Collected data
● ● ● ● ● ● ●
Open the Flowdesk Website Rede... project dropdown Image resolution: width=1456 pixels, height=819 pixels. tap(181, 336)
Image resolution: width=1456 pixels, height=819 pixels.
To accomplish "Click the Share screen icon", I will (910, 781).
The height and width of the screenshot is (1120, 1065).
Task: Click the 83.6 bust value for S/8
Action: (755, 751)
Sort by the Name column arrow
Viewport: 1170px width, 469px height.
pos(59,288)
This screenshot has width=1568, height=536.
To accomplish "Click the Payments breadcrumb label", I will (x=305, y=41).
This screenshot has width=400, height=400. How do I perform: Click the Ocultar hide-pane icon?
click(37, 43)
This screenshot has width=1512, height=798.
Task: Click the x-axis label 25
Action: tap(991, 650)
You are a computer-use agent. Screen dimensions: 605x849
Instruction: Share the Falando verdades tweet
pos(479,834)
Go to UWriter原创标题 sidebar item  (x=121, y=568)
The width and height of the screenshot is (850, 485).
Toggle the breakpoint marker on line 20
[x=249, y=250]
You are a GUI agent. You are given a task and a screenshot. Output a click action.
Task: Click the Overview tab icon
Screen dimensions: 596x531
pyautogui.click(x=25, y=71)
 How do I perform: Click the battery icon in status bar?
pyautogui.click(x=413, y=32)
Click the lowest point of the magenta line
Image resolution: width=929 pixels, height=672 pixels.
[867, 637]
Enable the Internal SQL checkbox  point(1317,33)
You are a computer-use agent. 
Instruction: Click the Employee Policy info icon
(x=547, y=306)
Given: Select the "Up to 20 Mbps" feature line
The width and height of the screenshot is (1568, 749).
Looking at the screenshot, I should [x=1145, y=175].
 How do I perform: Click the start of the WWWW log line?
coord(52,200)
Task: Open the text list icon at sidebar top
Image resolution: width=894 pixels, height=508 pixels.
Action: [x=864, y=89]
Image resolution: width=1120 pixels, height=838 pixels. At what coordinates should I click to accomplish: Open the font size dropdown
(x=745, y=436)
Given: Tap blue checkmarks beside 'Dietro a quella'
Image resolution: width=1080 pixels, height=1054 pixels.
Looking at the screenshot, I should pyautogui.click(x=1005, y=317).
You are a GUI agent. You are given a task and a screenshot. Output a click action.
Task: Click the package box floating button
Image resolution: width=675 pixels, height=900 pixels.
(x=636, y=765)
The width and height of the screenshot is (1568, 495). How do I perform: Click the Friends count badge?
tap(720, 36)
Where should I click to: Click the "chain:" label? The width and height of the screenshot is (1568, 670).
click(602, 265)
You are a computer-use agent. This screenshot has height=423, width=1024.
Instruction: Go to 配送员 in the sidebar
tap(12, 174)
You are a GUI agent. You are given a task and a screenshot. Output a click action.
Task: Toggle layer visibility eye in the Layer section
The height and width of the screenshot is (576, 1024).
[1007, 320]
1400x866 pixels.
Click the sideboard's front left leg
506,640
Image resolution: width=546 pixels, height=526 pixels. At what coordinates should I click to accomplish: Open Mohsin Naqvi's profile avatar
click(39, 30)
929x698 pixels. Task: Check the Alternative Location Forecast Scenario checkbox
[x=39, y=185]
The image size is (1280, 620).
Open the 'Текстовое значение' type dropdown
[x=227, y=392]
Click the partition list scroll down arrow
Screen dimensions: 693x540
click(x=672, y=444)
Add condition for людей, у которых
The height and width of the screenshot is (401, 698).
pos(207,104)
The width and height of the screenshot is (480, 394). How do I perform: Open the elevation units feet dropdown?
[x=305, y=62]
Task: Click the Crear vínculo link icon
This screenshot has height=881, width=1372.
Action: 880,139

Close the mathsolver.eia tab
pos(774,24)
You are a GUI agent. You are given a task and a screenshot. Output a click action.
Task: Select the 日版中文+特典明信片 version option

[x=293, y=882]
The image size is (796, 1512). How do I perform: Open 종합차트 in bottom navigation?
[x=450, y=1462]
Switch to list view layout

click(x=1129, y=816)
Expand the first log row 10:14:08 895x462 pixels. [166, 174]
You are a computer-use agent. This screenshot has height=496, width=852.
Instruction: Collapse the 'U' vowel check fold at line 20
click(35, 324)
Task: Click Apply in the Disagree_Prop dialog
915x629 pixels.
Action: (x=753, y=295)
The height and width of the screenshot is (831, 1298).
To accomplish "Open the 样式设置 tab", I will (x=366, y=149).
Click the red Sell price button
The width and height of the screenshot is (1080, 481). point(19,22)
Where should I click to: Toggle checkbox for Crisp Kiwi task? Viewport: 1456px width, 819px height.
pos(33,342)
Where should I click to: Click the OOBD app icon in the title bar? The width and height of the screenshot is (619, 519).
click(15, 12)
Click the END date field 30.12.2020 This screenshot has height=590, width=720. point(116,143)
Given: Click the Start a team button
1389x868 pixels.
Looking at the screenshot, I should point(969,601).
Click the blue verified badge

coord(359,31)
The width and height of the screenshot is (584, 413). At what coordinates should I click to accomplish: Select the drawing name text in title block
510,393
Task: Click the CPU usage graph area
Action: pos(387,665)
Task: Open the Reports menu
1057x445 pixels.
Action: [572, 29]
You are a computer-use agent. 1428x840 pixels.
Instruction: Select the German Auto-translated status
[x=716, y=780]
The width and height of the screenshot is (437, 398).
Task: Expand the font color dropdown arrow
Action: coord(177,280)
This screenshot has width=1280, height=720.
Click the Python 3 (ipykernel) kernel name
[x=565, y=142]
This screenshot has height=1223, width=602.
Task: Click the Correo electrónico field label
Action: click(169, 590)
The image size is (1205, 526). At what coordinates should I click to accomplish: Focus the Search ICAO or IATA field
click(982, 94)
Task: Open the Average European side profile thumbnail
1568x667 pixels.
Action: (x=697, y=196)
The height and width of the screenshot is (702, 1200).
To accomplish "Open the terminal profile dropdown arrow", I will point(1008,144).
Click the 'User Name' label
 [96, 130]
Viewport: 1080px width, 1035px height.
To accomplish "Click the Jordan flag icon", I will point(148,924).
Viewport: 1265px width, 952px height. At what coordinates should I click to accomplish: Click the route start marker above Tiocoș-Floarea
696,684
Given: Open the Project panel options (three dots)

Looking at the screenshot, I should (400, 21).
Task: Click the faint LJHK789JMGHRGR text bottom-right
● ● ● ● ● ● ●
Action item
Among the records above, extract exactly the lines from the line with "Click the sideboard's front left leg" to the line with "Click the partition list scroll down arrow", both lines included, and leave out the rest.

Response to the exercise
Click the sideboard's front left leg
506,640
Image resolution: width=546 pixels, height=526 pixels. At what coordinates should I click to accomplish: Open Mohsin Naqvi's profile avatar
click(39, 30)
929x698 pixels. Task: Check the Alternative Location Forecast Scenario checkbox
[x=39, y=185]
The image size is (1280, 620).
Open the 'Текстовое значение' type dropdown
[x=227, y=392]
Click the partition list scroll down arrow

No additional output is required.